■ Excerto do texto
Um cenário bastante improvável nos primeiros minutos da final de 2 de Maio de 1962, quando, aos 23’, Puskas bisou na partida e colocou os espanhóis a vencer por 2-0. Tudo pareceu então perdido, para desilusão dos milhões de portugueses pregados aos transístores e (ainda escassos) ecrãs de televisão espalhados pelo país.

Mas a Europa haveria de testemunhar um dos feitos mais épicos da história do Benfica e do futebol português. Nos 45 minutos de jogo que se seguiram, os lisboetas renasceram e transformaram uma ameaça de humilhação numa vitória por 5-3. Eusébio carimbou a reviravolta com dois golos, a coroar uma exibição de grande nível, que marcava uma meteórica ascensão no futebol mundial.

Neste seu ano de estreia ao mais alto nível (jogara apenas duas partidas na temporada anterior), a “pérola negra” apontara cinco golos na Taça dos Campeões Europeus. Uma competição em que os “encarnados”, detentores do título, deixaram pelo caminho o Áustria Viena, Nuremberga e Tottenham, campeões austríaco, alemão e inglês.

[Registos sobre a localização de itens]
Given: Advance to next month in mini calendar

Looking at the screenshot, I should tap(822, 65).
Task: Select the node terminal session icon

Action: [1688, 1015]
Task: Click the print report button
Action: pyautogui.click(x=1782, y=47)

■ Exercícios
1. Segundo o texto sobre a final de 1962, quantos golos tinha Eusébio apontado na Taça dos Campeões Europeus nesse seu ano de estreia ao mais alto nível?
2. Reproduza, sem qualquer alteração, todas as linhas da listagem.

■ Soluções
1. Cinco golos.

2.
Given: Advance to next month in mini calendar

Looking at the screenshot, I should tap(822, 65).
Task: Select the node terminal session icon

Action: [1688, 1015]
Task: Click the print report button
Action: pyautogui.click(x=1782, y=47)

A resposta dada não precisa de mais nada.